# Analysis of Complex Electric Circuit Problems

This topic is part of the HSC Physics course under the section Electric Circuits.

### HSC Physics Syllabus

• investigate qualitatively and quantitatively series and parallel circuits to relate the flow of current through the individual components, the potential differences across those components and the rate of energy conversion by the components to the laws of conservation of charge and energy, by deriving the following relationships: (ACSPH038, ACSPH039, ACSPH044)
– \sum I = 0 (Kirchhoff’s current law – conservation of charge)
– \sum V = 0 ((Kirchhoff’s voltage law – conservation of energy)
– R_{\text{Series}} = R_1 + R_2 + \ldots + R_n
– \frac{1}{R_{\text{Parallel}}} = \frac{1}{R_1} + \frac{1}{R_2} + \ldots + \frac{1}{R_n}

### Complex Circuit Problems in HSC Physics

Navigating the maze of complex electric circuit problems can be daunting for Year 11 HSC Physics students. As you progress in your studies, circuits won't always be simple series or parallel connections; they'll often be a combination of both. In this video, we discuss how to approach these problems using two examples.

### Break It Down and Apply Theories

The first step is to simplify the problem. Break down the complex circuit into identifiable series and parallel sections. Remember, in a series circuit, components are daisy-chained so the current through each component is the same. In parallel circuits, components are like rungs on a ladder, sharing the same two nodes and thus the same voltage.

Once you've identified these simpler sections, it's time to apply

• Ohm's Law: V=IR
• Kirchhoff's Current Law tells us that all current entering a node must equal the current leaving it
• Kirchhoff's Voltage Law states that the sum of all voltages around a loop must equal zero
• Electrical power: P = VI

### Problem 1

Consider the following circuit.

Calculate the current flowing through each resistor.

Solution:

First work out the total resistance of the circuit in order to calculate the total current.

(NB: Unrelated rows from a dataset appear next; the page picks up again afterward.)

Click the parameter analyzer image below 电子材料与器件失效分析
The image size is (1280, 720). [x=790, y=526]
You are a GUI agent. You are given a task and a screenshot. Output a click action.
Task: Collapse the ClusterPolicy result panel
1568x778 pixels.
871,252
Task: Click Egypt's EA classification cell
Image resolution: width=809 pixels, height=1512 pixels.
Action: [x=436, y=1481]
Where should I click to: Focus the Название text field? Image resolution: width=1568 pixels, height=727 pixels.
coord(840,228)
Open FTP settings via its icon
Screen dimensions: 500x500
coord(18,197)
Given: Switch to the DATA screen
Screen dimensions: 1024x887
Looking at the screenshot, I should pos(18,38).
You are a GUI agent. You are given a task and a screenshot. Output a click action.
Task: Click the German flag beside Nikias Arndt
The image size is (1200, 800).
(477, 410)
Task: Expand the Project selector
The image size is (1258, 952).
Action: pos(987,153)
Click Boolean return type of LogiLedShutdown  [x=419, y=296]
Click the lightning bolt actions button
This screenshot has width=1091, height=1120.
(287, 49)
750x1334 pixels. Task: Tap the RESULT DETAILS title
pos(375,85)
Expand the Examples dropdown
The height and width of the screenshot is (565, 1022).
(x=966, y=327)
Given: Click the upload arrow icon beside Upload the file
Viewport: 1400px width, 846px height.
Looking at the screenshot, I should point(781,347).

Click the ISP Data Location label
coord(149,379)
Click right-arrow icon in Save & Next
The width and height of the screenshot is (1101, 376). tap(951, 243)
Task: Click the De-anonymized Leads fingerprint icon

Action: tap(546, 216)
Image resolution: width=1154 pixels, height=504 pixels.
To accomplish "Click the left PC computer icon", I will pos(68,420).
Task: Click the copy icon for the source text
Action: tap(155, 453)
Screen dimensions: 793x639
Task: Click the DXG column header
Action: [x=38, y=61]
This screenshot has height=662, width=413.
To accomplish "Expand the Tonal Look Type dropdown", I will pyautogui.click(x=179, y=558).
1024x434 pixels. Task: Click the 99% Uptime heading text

The resistance of the two 4 Ohm resistor connected in parallel is given by:

$$\frac{1}{R} = \frac{1}{4} + \frac{1}{4}$$

$$R = 2 \, \Omega$$

The parallel circuit is connected to the 6 Ohms resistor in series. Thus, the total resistance of the circuit is given by:

$$R = 6 + 2 = 8 \, \Omega$$

The total current is given by Ohm's law:

$$I = \frac{V}{R}$$

$$I = \frac{12}{8} = 1.5 \text{ A}$$

The 6 Ohms resistor is connected in series so all charges must flow through it, giving it a current of 1.5 A.

The two 4 Ohms resistor will receive 1.5 A of current too (conservation of charge), and since they have equal resistance, the current is divided equally between them - each resistor has 0.75 A of current.

### Problem 2

The current flowing through R1 and R2 are measured to be 2 A and 1 A respectively. The resistance of R2 is 5 Ω.

Calculate the resistance of R1 and R3.

Solution:

Since R1 is connected in series, the current flowing through it is also the total current in the circuit (conservation of charge).

Thus the total resistance of the circuit is given by:

$$R_{\text{total}} = \frac{V}{I}$$

$$R_{\text{total}} = \frac{10}{2} = 5 \, \Omega$$

The voltage across R2 is given by:

$$V = 1 \times 5 = 5 \text{ V}$$

This means the voltage across R3 is also 5 V (conservation of energy: voltage is constant in parallel circuit).

If a current of 1 A flows through R2, then 1 A should also flow through R3 (KCL).

The resistance of R3 is given by:

$$R_3 = \frac{5}{1} = 5 \, \Omega$$

The total resistance of the parallel circuit (R2 and R3) is given by:

$$\frac{1}{R_{\text{parallel}}} = \frac{1}{5} + \frac{1}{5}$$

$$R_{\text{parallel}} = 2.5 \, \Omega$$

Since the total resistance of the circuit was determined to be 5 \Omega, the resistance of R1 is:

$$R_1 = 5 - 2.5 = 2.5 \, \Omega$$